>> Begin
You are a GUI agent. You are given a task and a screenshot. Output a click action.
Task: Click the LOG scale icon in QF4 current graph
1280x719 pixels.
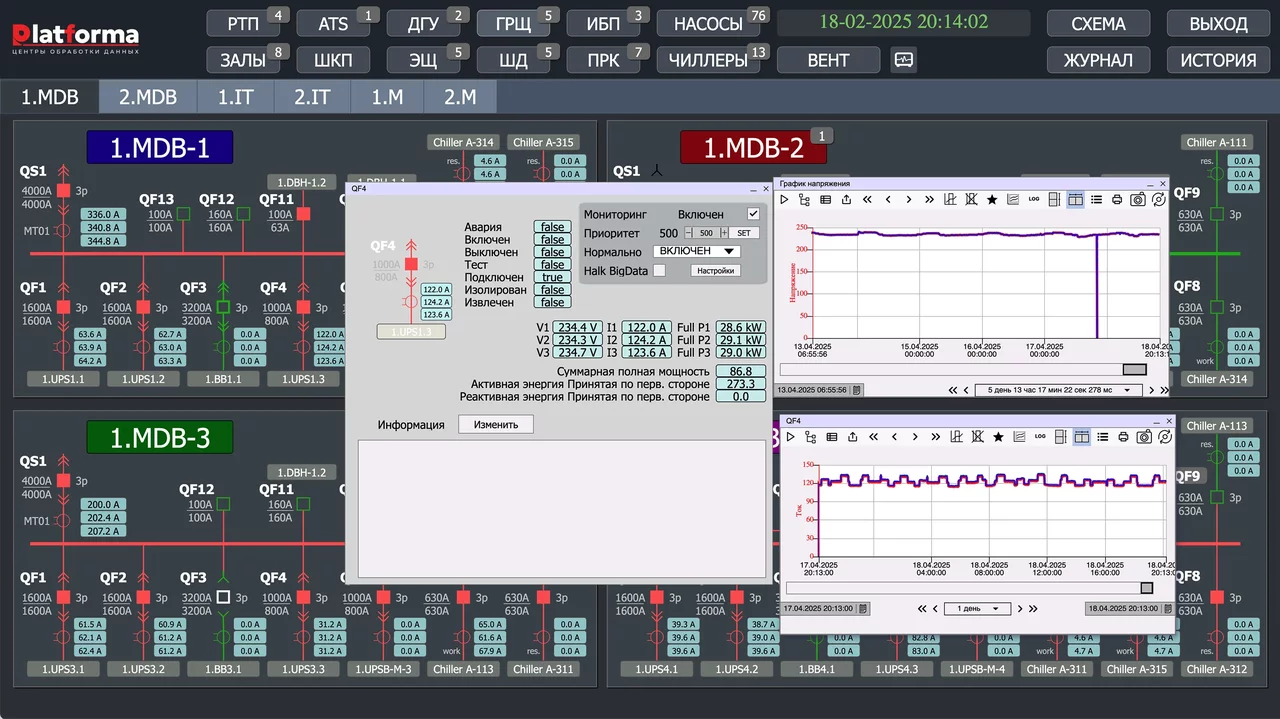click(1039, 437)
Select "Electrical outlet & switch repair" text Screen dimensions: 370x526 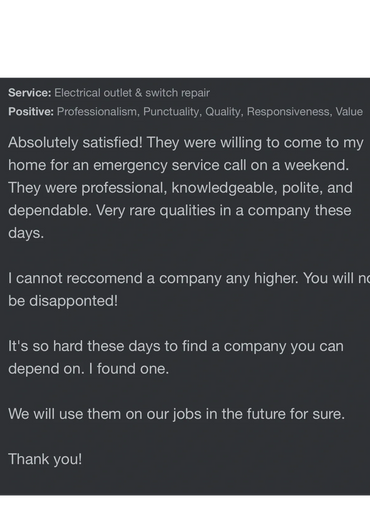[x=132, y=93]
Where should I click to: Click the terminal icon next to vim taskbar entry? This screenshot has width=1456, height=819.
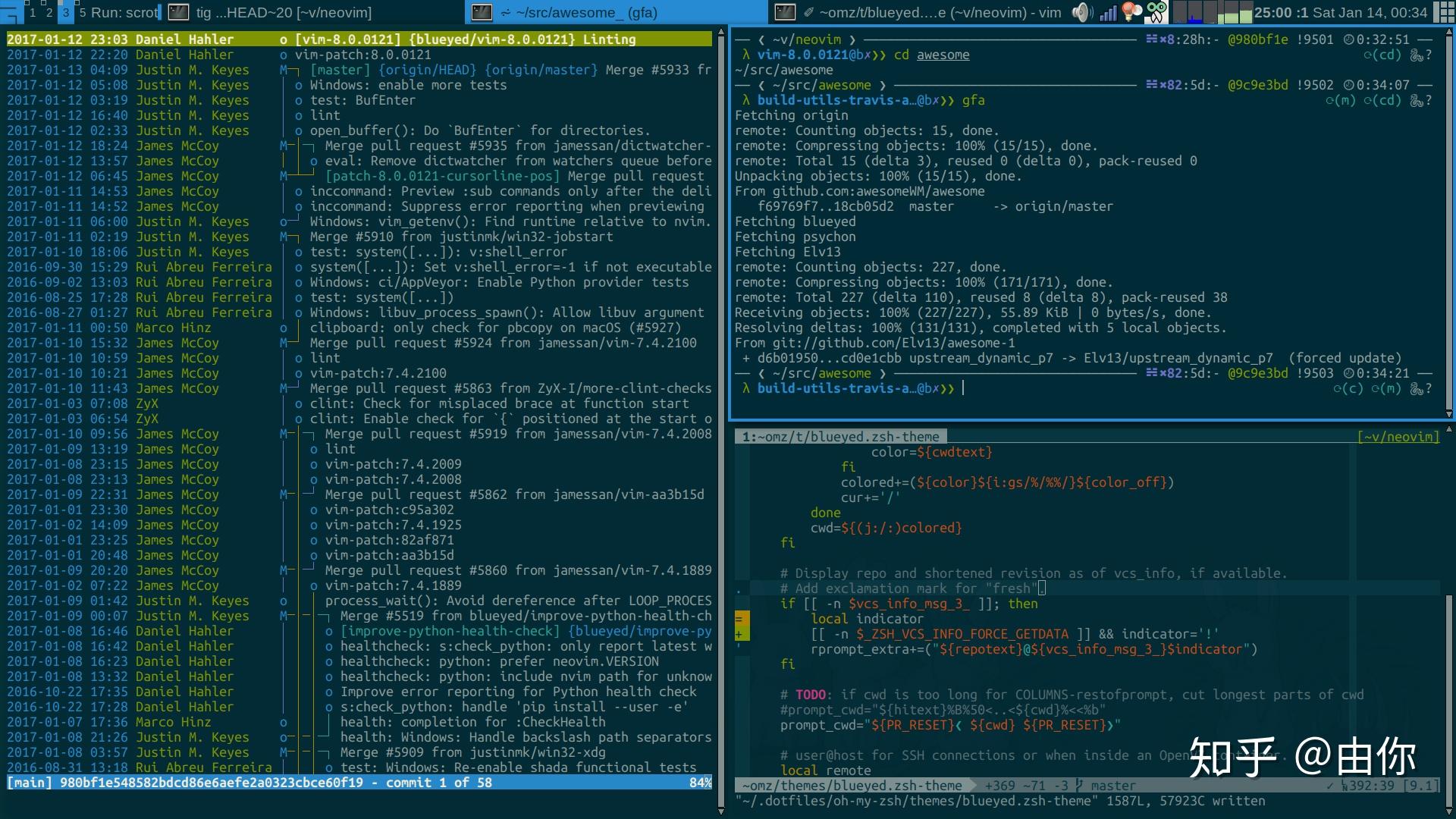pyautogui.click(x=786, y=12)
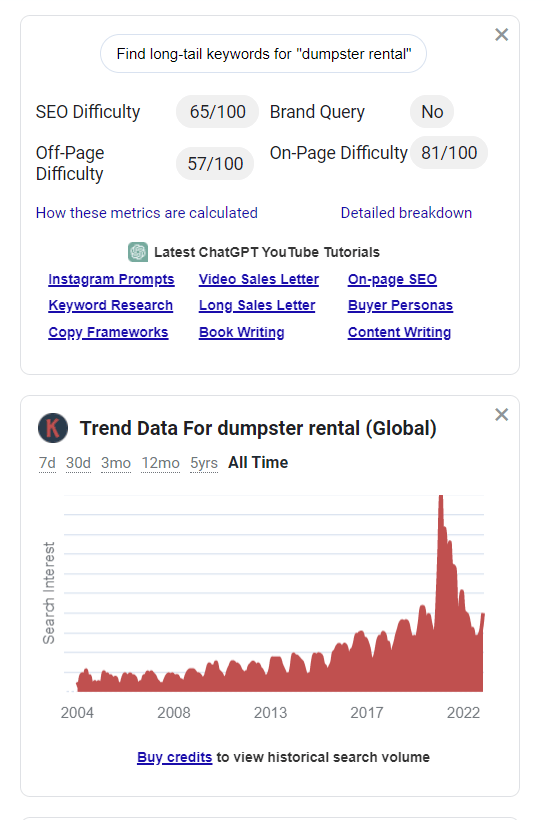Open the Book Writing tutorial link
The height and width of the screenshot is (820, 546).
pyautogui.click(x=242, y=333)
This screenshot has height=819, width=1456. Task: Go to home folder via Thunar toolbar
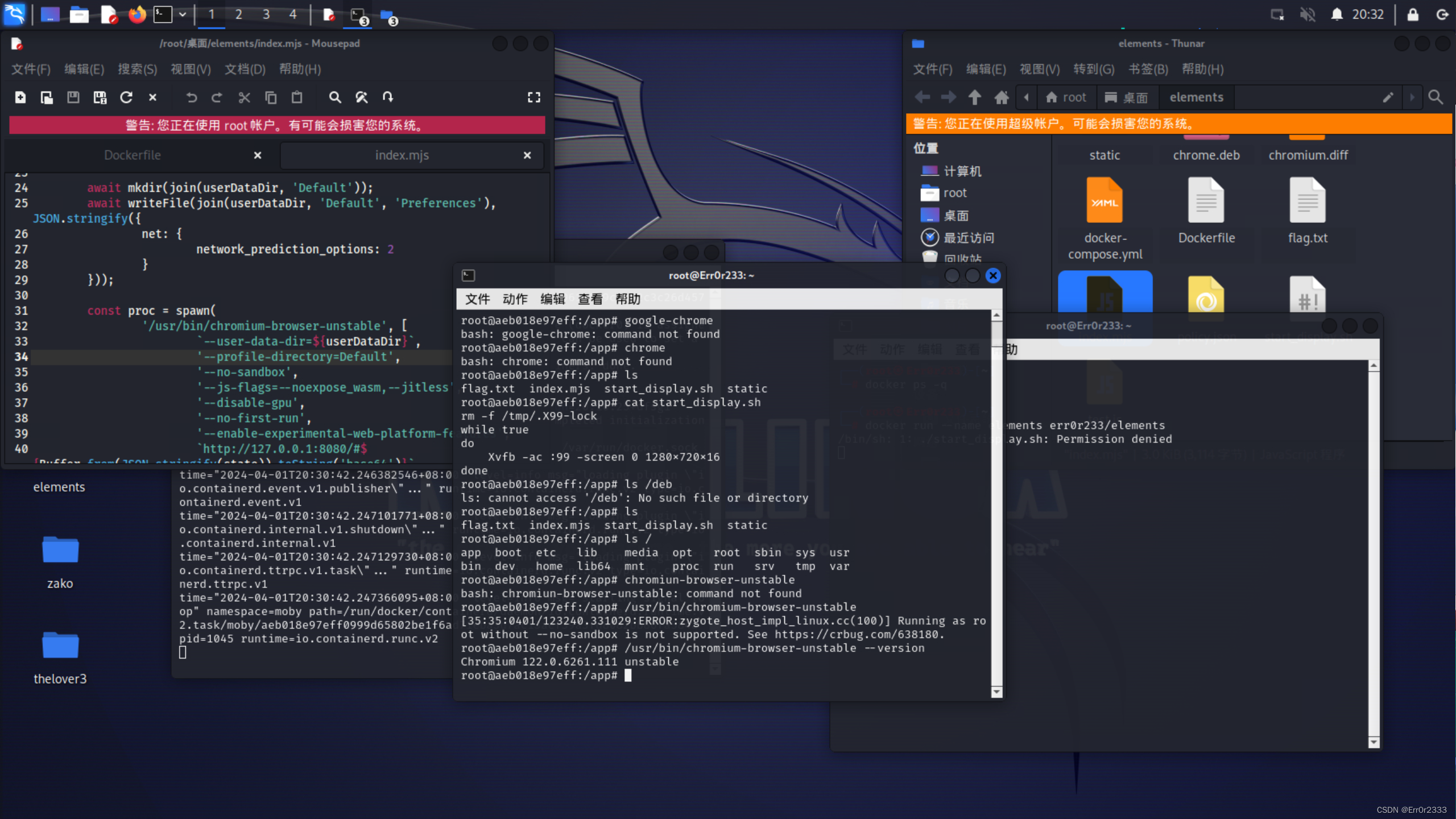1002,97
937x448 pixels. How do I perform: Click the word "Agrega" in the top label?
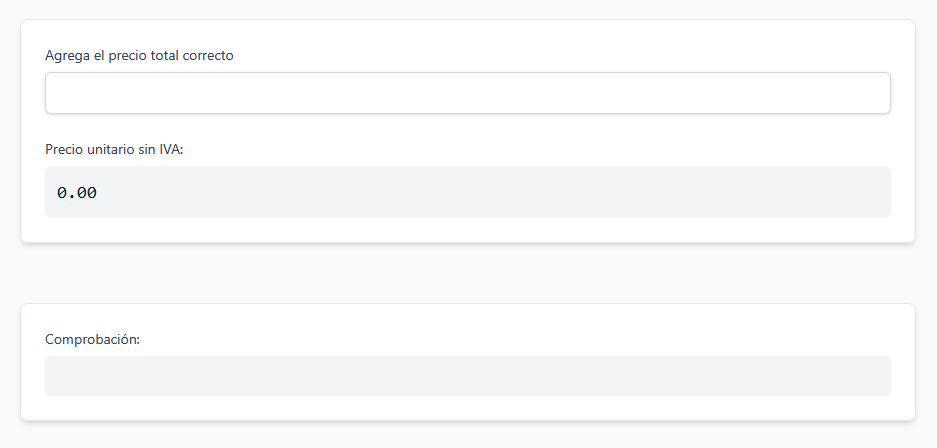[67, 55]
>> End
**Instructions for the task**.
Extract the records word for word, beginning at the line that contains "937x448 pixels. How" and continuing through the end of the records. Leave the pictures out of your answer.

**Answer below**.
937x448 pixels. How do I perform: Click the word "Agrega" in the top label?
[67, 55]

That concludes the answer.